L’excellente série historique « John Adams » offre quelques jolis moments inspirés de la correspondance entre deux pères fondateurs, originaires l’un du Massachussetts et l’autre de la Virginie : Thomas Jefferson et John Adams. Ainsi assistons-nous à travers leurs yeux, au détour d’une pause narrative, à l’envol de Pilâtre du Rozier à bord de la première montgolfière.
Au-delà de la digression érudite voilà le moment touchant d’une amitié bientôt déchirée. La montgolfière est le symbole d’une innovation non plus technique mais politique, l’essor d’un peuple attaché à ses droits et à la « poursuite du bonheur ». Au scepticisme d’Adams répond l’enthousiasme francophile de Jefferson. Ces deux défenseurs zélés de l’idée de liberté ont une sensibilité, une approche de l’existence et une lecture de l’histoire irréconciliables.
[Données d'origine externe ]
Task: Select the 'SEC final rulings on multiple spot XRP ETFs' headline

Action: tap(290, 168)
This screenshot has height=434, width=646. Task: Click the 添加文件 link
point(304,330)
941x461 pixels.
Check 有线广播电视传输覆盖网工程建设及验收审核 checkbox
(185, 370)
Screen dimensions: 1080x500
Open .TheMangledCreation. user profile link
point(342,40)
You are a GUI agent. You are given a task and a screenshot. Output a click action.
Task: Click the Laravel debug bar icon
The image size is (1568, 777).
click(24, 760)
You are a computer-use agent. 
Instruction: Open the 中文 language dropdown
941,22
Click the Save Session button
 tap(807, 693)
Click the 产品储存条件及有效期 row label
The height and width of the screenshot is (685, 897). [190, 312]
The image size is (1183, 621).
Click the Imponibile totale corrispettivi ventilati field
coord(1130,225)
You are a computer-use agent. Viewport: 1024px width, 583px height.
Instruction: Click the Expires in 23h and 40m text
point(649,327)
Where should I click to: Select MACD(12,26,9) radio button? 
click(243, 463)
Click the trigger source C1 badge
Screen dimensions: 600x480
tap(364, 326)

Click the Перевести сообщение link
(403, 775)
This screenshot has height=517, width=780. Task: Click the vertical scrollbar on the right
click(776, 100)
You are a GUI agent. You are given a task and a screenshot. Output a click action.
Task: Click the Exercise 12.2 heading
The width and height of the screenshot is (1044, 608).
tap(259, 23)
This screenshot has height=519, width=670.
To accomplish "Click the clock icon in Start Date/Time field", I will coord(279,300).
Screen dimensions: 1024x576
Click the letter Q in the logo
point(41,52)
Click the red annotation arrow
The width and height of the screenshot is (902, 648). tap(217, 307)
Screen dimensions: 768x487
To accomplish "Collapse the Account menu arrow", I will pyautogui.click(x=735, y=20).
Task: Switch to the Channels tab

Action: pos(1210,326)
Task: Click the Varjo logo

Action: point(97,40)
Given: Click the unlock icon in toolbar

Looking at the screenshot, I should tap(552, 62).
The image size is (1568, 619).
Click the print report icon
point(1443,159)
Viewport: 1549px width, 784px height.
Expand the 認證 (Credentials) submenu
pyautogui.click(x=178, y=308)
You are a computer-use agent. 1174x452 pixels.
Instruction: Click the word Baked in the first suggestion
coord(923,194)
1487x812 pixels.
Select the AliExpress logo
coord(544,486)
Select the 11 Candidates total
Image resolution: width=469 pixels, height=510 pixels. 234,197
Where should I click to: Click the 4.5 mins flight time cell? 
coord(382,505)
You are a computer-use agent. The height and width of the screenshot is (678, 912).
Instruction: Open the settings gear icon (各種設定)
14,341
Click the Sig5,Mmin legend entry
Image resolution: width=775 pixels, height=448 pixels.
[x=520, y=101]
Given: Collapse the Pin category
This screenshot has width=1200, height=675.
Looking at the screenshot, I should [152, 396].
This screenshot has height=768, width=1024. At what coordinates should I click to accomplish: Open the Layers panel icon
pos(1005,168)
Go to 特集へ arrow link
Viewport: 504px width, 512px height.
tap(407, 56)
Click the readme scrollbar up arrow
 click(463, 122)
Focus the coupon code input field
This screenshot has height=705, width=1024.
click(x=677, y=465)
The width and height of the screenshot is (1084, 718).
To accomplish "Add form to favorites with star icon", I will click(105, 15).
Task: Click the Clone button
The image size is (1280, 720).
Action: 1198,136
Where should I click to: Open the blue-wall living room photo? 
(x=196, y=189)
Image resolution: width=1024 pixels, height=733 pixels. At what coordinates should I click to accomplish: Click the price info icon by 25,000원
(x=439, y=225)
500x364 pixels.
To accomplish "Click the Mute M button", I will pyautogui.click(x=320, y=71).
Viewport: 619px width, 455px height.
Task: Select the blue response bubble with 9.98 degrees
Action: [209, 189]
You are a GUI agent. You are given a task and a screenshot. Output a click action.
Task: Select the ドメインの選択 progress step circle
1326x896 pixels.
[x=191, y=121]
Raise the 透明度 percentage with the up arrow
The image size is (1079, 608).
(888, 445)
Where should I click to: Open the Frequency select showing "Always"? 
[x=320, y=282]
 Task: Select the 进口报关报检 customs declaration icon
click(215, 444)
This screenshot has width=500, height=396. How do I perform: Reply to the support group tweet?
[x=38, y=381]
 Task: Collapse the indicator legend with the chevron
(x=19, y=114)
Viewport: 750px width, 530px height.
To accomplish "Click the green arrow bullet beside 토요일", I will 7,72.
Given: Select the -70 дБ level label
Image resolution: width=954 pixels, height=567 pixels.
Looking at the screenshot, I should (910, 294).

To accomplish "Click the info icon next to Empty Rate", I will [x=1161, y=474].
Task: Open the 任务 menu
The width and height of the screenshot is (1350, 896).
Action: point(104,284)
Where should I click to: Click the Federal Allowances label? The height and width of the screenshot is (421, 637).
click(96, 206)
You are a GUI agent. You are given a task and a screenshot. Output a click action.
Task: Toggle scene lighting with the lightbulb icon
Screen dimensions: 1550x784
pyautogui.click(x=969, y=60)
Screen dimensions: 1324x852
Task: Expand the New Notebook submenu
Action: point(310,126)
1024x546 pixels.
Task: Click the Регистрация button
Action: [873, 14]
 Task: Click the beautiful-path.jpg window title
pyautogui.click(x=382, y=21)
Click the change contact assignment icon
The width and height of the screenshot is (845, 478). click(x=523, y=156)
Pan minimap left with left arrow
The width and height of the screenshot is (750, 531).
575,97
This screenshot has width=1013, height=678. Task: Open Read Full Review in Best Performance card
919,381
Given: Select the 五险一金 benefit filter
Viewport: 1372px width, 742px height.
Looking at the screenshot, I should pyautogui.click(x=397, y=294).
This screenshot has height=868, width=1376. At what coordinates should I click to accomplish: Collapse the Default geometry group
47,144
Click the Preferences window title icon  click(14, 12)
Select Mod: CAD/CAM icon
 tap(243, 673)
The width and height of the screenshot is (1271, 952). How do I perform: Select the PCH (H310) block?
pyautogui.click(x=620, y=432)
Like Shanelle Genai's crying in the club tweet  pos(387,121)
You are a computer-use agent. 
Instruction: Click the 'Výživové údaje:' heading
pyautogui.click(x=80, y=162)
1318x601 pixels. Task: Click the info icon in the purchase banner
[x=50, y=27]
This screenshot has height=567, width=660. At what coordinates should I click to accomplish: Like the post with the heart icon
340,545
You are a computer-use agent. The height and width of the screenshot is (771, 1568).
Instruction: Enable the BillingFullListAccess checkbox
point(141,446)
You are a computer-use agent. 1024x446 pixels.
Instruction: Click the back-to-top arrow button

John Adams reste un avocat, héritier des whigs libéraux anglais. Pour lui, la liberté ne peut pas plus s’affranchir des règles du droit que le ballon ne peut se passer des cordes qui le soutiennent. L’affirmation de la liberté individuelle doit se faire dans le cadre des lois et d’une autorité étatique capable de les imposer. Il ne peut accepter le lyrisme jeffersonien, cette confiance illimitée dans la capacité humaine à s’élever, hors de tout cadre normatif, hors de toute limitation imposée par le passé. L’idée de frontière,la marche vers l’Ouest initiée par Jefferson lui-même lors de ses deux mandats, avec le rachat de Louisiane et l’expédition de Lewis et Clark, et la conquête de l’espace telle que Kennedy la rêve, sont déjà présentes et flottent, légères, dans l’air versaillais.